Douglas A. McIntyre is the co-founder, chief executive officer and editor in chief of 24/7 Wall St. and 24/7 Tempo. He has held these jobs since 2006.

McIntyre has written thousands of articles for 24/7 Wall St. He is an expert on corporate finance, the automotive industry, media companies and international finance. He has edited articles on national demographics, sports, personal income and travel.

His work has been quoted or mentioned in The New York Times, The Wall Street Journal, Los Angeles Times, The Washington Post, NBC News, Time, The New Yorker, HuffPost USA Today, Business Insider, Yahoo, AOL, MarketWatch, The Atlantic, Bloomberg, New York Post, Chicago Tribune, Forbes, The Guardian and many other major publications. McIntyre has been a guest on CNBC, the BBC and television and radio stations across the country.

A magna cum laude graduate of Harvard College, McIntyre also was president of The Harvard Advocate.
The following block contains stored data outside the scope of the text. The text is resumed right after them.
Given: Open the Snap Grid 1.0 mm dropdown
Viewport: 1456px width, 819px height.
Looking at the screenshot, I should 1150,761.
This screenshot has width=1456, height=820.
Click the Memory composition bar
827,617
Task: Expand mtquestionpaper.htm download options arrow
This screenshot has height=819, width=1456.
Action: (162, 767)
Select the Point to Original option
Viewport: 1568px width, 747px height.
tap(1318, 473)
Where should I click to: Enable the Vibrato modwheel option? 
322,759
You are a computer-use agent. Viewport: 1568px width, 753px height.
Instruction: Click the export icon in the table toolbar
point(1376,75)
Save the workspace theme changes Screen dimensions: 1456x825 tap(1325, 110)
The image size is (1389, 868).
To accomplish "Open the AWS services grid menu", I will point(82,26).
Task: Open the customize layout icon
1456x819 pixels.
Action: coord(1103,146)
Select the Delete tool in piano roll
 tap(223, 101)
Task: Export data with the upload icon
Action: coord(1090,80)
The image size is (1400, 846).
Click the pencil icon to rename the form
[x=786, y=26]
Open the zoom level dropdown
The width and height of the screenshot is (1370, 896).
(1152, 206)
Founded in 1866, the Advocate is the oldest college publication in the United States.

TheStreet.com, Comps.com and Edgar Online are some of the public companies for which McIntyre served on the board of directors. He was a Vicinity Corporation board member when the company was sold to Microsoft in 2002. He served on the audit committees of some of these companies.

McIntyre has been the CEO of FutureSource, a provider of trading terminals and news to commodities and futures traders. He was president of Switchboard, the online phone directory company. He served as chairman and CEO of On2 Technologies, the video compression company that provided video compression software for Adobe’s Flash. Google bought On2 in 2009.